3.权利要求2所述一株过表达Spt7基因的黑曲霉工程菌株的构建方法，其特征在于所选出发菌株为A. niger CGMCC 10142菌株，通过根瘤农杆菌介导的转化法将过表达Spt7基因的质粒随机整合到黑曲霉基因组上进行表达。

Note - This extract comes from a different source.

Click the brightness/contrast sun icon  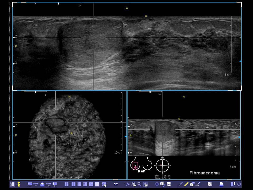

4.权利要求3所述的构建方法，其特征是包括：spt7基因过表达载体的构建，即p44-PglaA-spt7，spt7基因敲除载体的构建，即p44-Δspt7，分别将此表达载体借助农杆菌转化法转入黑曲霉种，筛选黑曲霉重组菌株的方法；其中所述黑曲霉重组菌株的工程构建方法包括如下步骤：

(a)PglaA、spt7目的基因、hyg基因、spt7基因上游序列和下游序列的扩增；

(b) 分别将PglaA和spt7目的基因的片段及hyg基因、spt7基因上游序列和下游序列通过Over-lapPCR进行融合，分别获得融合片段PglaA-spt7和Δspt7-hgy；

(c) 对pCAM-BIA-1300质粒进行EcoR I和PstI双酶切线性化处理；

(d) 利用重组酶分别将(b)中片段与（c）中线性化质粒进行连接，构建重组质粒pOE:spt7和pΔspt7；

(e) 通过农杆菌转化法将（d）中的两个重组质粒转化黑曲霉，筛选目的基因整合到基因组的黑曲霉工程菌株和目的基因被敲除的工程菌株。

5.权利要求2所述一株过表达Spt7基因的黑曲霉工程菌株在提高重组黑曲霉菌株柠檬酸产量方面的应用。

6.权利要求2所述一株过表达Spt7基因的黑曲霉工程菌株在减少杂酸生成方面的应用；所述的减少杂酸生成指的是降低草酸的生成量。